**TASK GOAL**
Output, word for word, each line from the one with "Task: Open settings" through the end of the listing below, excluding every picture.
---*---
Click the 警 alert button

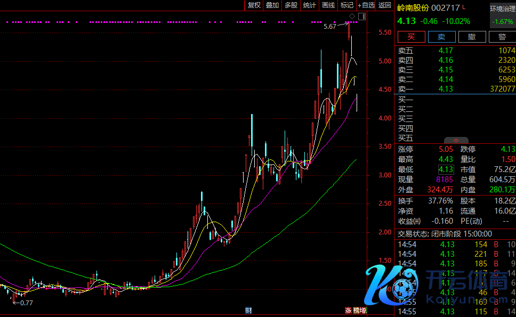tap(502, 37)
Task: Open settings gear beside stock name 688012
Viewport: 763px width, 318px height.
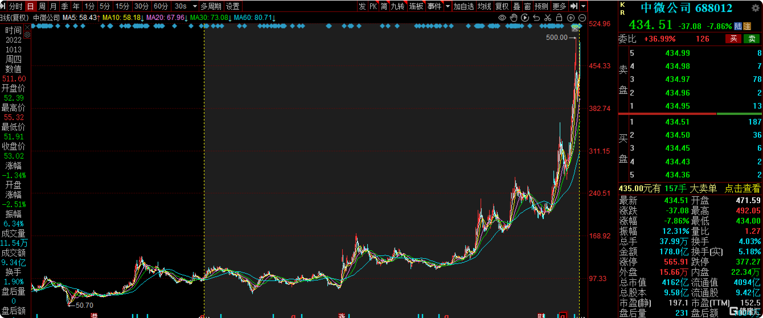Action: point(756,8)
---*---
**SOLUTION TO THIS EXERCISE**
Task: Open settings gear beside stock name 688012
Viewport: 763px width, 318px height.
Action: point(756,8)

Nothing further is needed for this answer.